_EXERCISE PROMPT_:
Starting at the line that contains "Open the 带领团队成功 side tab", quote every line through the end of the entries, word for word, skipping the pictures.

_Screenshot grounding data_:
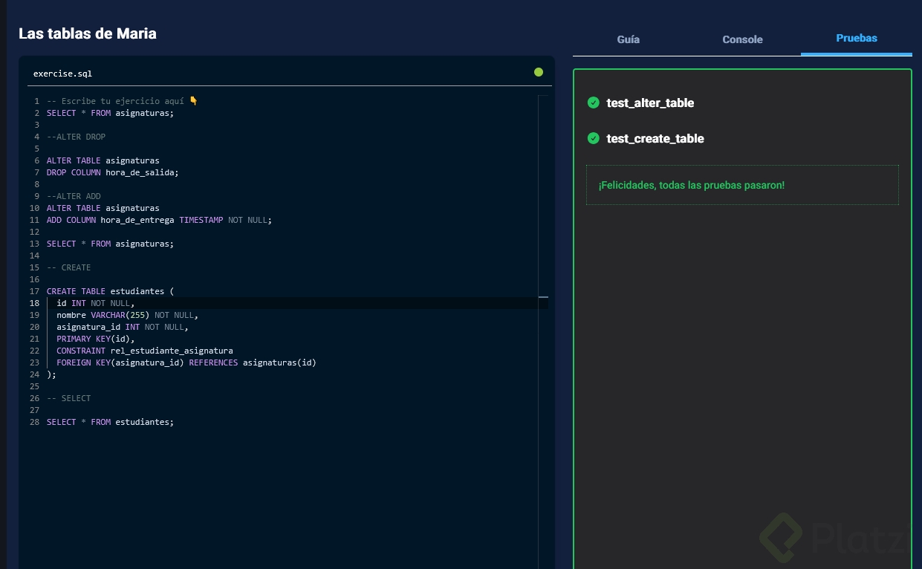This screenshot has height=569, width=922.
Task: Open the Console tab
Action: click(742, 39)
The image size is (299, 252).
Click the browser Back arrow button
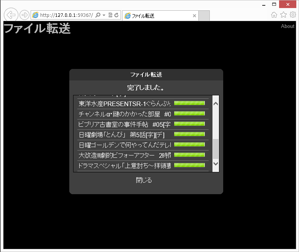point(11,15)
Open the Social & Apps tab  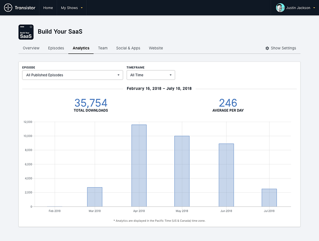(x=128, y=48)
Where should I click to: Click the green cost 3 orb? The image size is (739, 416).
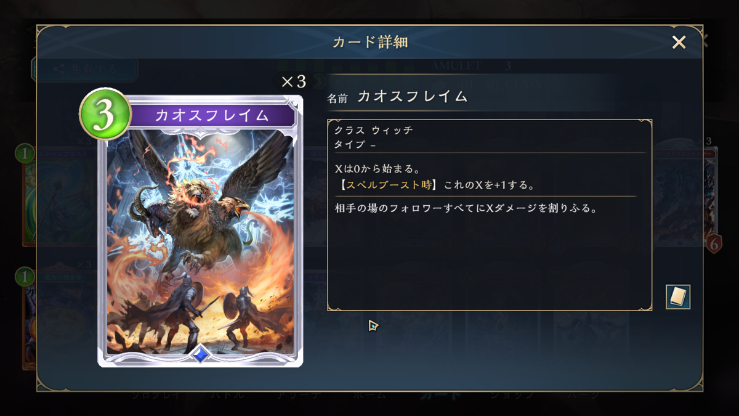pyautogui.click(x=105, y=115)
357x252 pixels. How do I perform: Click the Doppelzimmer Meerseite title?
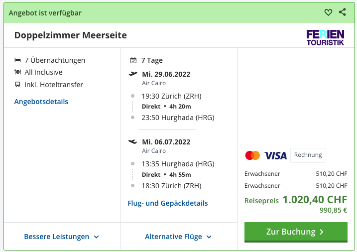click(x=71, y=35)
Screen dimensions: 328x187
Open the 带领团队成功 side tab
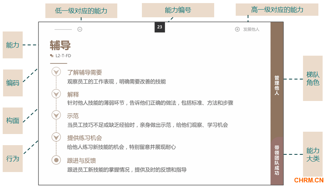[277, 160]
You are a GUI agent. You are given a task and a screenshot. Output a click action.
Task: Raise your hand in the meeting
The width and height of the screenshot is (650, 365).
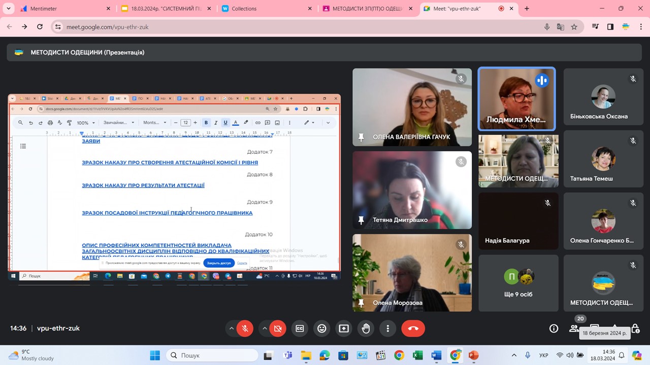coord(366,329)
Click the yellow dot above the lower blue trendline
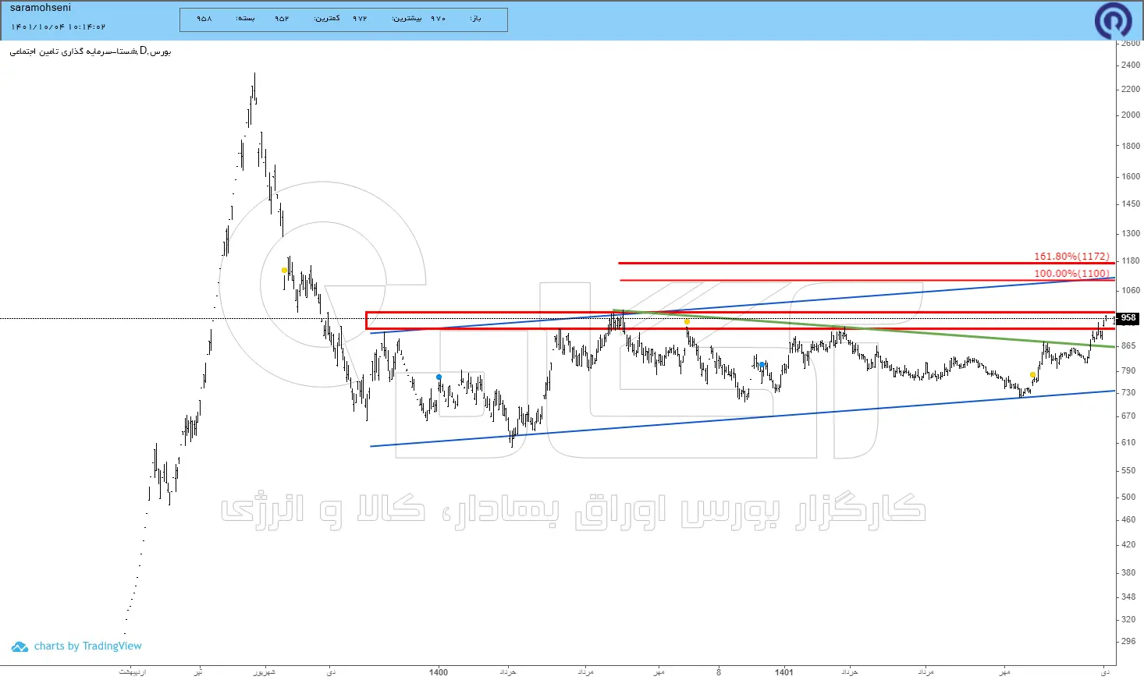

_RESPONSE AREA_:
Open the 带领团队成功 side tab
[277, 160]
You are a GUI agent. You are given a task and a screenshot. Output a click action.
Task: Raise your hand in the meeting
The width and height of the screenshot is (650, 365).
coord(366,329)
Click the yellow dot above the lower blue trendline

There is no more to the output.